What you should do
Please transcribe every entry below exactly as written.

Stored records
☆ ☆ ☆ ☆ ☆ ☆ ☆

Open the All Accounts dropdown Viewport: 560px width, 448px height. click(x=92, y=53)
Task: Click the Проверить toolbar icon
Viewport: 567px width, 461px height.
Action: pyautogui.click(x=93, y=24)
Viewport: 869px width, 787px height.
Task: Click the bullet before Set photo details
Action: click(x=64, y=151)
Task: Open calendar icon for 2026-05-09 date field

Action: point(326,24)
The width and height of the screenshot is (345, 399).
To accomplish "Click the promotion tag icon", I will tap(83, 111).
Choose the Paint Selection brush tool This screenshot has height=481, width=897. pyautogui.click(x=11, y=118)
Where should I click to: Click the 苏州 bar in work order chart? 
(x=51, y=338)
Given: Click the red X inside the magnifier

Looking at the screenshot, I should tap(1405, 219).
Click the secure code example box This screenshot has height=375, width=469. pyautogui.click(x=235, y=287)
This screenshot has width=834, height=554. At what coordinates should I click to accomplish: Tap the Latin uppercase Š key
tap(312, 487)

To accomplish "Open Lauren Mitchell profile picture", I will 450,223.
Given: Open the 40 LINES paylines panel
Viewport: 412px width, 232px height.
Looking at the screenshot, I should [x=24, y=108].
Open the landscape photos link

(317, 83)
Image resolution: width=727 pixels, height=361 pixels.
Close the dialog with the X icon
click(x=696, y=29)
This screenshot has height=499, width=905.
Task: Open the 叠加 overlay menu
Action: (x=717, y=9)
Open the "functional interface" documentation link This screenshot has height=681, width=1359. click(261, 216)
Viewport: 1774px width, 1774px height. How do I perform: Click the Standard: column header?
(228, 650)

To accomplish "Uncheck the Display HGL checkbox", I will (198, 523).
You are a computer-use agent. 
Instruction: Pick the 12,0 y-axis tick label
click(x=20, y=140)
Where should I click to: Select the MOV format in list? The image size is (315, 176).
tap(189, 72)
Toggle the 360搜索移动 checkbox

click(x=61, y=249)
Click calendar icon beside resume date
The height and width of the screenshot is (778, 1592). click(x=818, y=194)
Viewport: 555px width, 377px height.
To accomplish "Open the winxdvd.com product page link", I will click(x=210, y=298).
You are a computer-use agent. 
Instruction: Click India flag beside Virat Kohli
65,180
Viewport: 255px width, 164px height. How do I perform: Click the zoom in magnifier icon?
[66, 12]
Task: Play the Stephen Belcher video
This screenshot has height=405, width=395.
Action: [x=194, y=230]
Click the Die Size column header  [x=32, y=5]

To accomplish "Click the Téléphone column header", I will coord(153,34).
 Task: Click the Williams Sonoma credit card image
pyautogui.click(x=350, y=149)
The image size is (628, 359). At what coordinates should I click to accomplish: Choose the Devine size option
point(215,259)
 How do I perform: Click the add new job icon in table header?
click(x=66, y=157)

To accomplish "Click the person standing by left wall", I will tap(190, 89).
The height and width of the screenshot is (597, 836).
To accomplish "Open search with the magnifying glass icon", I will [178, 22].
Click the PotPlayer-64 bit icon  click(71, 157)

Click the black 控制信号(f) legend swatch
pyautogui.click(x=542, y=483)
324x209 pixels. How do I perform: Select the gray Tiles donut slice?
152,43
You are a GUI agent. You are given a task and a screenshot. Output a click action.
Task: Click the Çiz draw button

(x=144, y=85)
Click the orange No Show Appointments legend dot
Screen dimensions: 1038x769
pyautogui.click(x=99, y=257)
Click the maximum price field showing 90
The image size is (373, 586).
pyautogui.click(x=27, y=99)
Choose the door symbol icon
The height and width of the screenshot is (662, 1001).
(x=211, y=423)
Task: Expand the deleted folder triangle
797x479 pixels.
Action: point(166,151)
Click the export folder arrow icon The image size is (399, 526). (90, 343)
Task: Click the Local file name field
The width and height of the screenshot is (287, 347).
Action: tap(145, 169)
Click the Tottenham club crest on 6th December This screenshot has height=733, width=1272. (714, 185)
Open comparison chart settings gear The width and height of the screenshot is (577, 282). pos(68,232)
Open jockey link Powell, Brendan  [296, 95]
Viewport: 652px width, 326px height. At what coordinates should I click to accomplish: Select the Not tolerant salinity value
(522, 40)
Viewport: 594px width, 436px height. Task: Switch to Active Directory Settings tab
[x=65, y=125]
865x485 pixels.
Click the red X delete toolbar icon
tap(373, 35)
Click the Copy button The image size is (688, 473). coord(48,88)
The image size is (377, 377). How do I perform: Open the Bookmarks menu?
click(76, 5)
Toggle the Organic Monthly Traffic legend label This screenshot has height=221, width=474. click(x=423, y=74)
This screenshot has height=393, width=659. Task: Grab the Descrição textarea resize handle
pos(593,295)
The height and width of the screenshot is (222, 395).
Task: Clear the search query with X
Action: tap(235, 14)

☆ ☆ ☆ ☆ ☆ ☆ ☆

Your response
Open the All Accounts dropdown Viewport: 560px width, 448px height. click(x=92, y=53)
Task: Click the Проверить toolbar icon
Viewport: 567px width, 461px height.
Action: pyautogui.click(x=93, y=24)
Viewport: 869px width, 787px height.
Task: Click the bullet before Set photo details
Action: click(x=64, y=151)
Task: Open calendar icon for 2026-05-09 date field

Action: point(326,24)
The width and height of the screenshot is (345, 399).
To accomplish "Click the promotion tag icon", I will tap(83, 111).
Choose the Paint Selection brush tool This screenshot has height=481, width=897. pyautogui.click(x=11, y=118)
Where should I click to: Click the 苏州 bar in work order chart? 
(x=51, y=338)
Given: Click the red X inside the magnifier

Looking at the screenshot, I should tap(1405, 219).
Click the secure code example box This screenshot has height=375, width=469. pyautogui.click(x=235, y=287)
This screenshot has width=834, height=554. At what coordinates should I click to accomplish: Tap the Latin uppercase Š key
tap(312, 487)

To accomplish "Open Lauren Mitchell profile picture", I will 450,223.
Given: Open the 40 LINES paylines panel
Viewport: 412px width, 232px height.
Looking at the screenshot, I should [x=24, y=108].
Open the landscape photos link

(317, 83)
Image resolution: width=727 pixels, height=361 pixels.
Close the dialog with the X icon
click(x=696, y=29)
This screenshot has height=499, width=905.
Task: Open the 叠加 overlay menu
Action: (x=717, y=9)
Open the "functional interface" documentation link This screenshot has height=681, width=1359. click(261, 216)
Viewport: 1774px width, 1774px height. How do I perform: Click the Standard: column header?
(228, 650)

To accomplish "Uncheck the Display HGL checkbox", I will (198, 523).
You are a computer-use agent. 
Instruction: Pick the 12,0 y-axis tick label
click(x=20, y=140)
Where should I click to: Select the MOV format in list? The image size is (315, 176).
tap(189, 72)
Toggle the 360搜索移动 checkbox

click(x=61, y=249)
Click calendar icon beside resume date
The height and width of the screenshot is (778, 1592). click(x=818, y=194)
Viewport: 555px width, 377px height.
To accomplish "Open the winxdvd.com product page link", I will click(x=210, y=298).
You are a computer-use agent. 
Instruction: Click India flag beside Virat Kohli
65,180
Viewport: 255px width, 164px height. How do I perform: Click the zoom in magnifier icon?
[66, 12]
Task: Play the Stephen Belcher video
This screenshot has height=405, width=395.
Action: [x=194, y=230]
Click the Die Size column header  [x=32, y=5]

To accomplish "Click the Téléphone column header", I will coord(153,34).
 Task: Click the Williams Sonoma credit card image
pyautogui.click(x=350, y=149)
The image size is (628, 359). At what coordinates should I click to accomplish: Choose the Devine size option
point(215,259)
 How do I perform: Click the add new job icon in table header?
click(x=66, y=157)

To accomplish "Click the person standing by left wall", I will tap(190, 89).
The height and width of the screenshot is (597, 836).
To accomplish "Open search with the magnifying glass icon", I will [178, 22].
Click the PotPlayer-64 bit icon  click(71, 157)

Click the black 控制信号(f) legend swatch
pyautogui.click(x=542, y=483)
324x209 pixels. How do I perform: Select the gray Tiles donut slice?
152,43
You are a GUI agent. You are given a task and a screenshot. Output a click action.
Task: Click the Çiz draw button

(x=144, y=85)
Click the orange No Show Appointments legend dot
Screen dimensions: 1038x769
pyautogui.click(x=99, y=257)
Click the maximum price field showing 90
The image size is (373, 586).
pyautogui.click(x=27, y=99)
Choose the door symbol icon
The height and width of the screenshot is (662, 1001).
(x=211, y=423)
Task: Expand the deleted folder triangle
797x479 pixels.
Action: point(166,151)
Click the export folder arrow icon The image size is (399, 526). (90, 343)
Task: Click the Local file name field
The width and height of the screenshot is (287, 347).
Action: tap(145, 169)
Click the Tottenham club crest on 6th December This screenshot has height=733, width=1272. (714, 185)
Open comparison chart settings gear The width and height of the screenshot is (577, 282). pos(68,232)
Open jockey link Powell, Brendan  [296, 95]
Viewport: 652px width, 326px height. At what coordinates should I click to accomplish: Select the Not tolerant salinity value
(522, 40)
Viewport: 594px width, 436px height. Task: Switch to Active Directory Settings tab
[x=65, y=125]
865x485 pixels.
Click the red X delete toolbar icon
tap(373, 35)
Click the Copy button The image size is (688, 473). coord(48,88)
The image size is (377, 377). How do I perform: Open the Bookmarks menu?
click(76, 5)
Toggle the Organic Monthly Traffic legend label This screenshot has height=221, width=474. click(x=423, y=74)
This screenshot has height=393, width=659. Task: Grab the Descrição textarea resize handle
pos(593,295)
The height and width of the screenshot is (222, 395).
Task: Clear the search query with X
Action: tap(235, 14)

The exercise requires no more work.